How does Schweickart's and Brown's optimism about space settlement fit in with their go-slow attitude toward large-scale development of conventional and nuclear power plants in California?
"I don't think there is a contradiction," Schweickart said. "Because something, like nuclear power, happens to be highly technological doesn't mean that I, as a technical person, have to support it. And I don't oppose nuclear power per se. I'm concerned that we clean the emmissions of coal plants so that we don't cause havoc to the environment."
Then there are broader questions that brother Schweickart -- society's inability to grapple with the energy crisis, the growing national malaise resulting from that failure and events in Iran.

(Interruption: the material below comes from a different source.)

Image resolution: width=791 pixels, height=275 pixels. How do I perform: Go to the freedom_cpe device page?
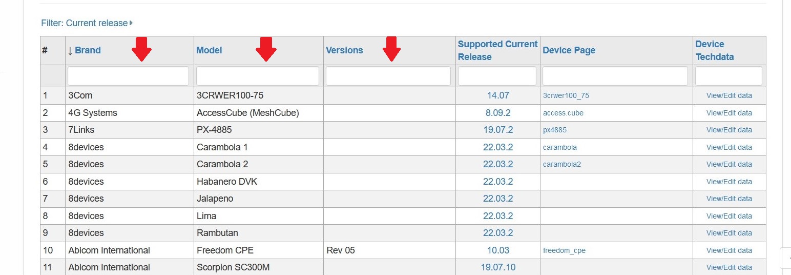tap(564, 250)
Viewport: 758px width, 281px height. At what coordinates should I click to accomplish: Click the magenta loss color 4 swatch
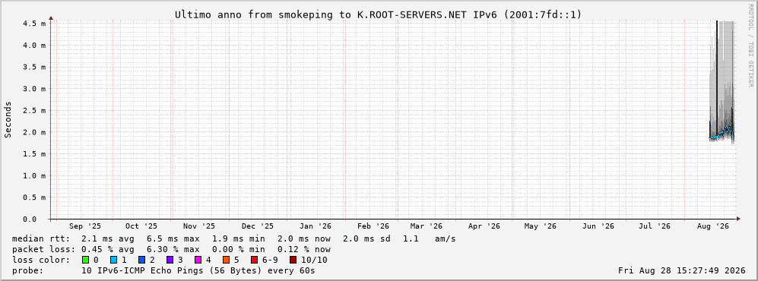[198, 260]
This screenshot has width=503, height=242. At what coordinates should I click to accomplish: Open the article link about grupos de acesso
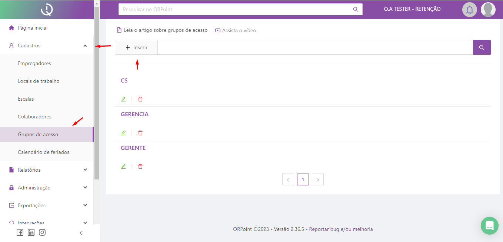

"I miss the old days of the space program when we had a real mission. . . . It's hard for people now to remember the sense of loss of national prestige and the near-panic we went through as a nation when the Russians put up the first satellite, the first manned satellite, the satellite to orbit the moon," he said.
"President Kennedy's challenge to go to the moon was a technological challenge that was exactly what we needed and people supported it . . . I wish we had another moon to capitalize on, another real national goal. . . .
"NASA could solve the space challenge, but with energy we're all involved -- I've got to buy a smaller, more gas-efficient car; you've got to remember to turn off the lights, and our neighbors have to insulate their homes. . . .
"The magnitude of the energy challenge is easily as great as the space challenge, and the national security risk is probably greater, but there's no social agreement on the direction to take."
But Schweickart is doing his bit. He heats his house here partially with a wood-burning stove, has no air conditioning, rides a bicycle to work (a 5-mile round trip) when he can, and does not pilot jets anymore. Instead, Jerry Brown's favorite astronaut gets his thrills from a state Pinto.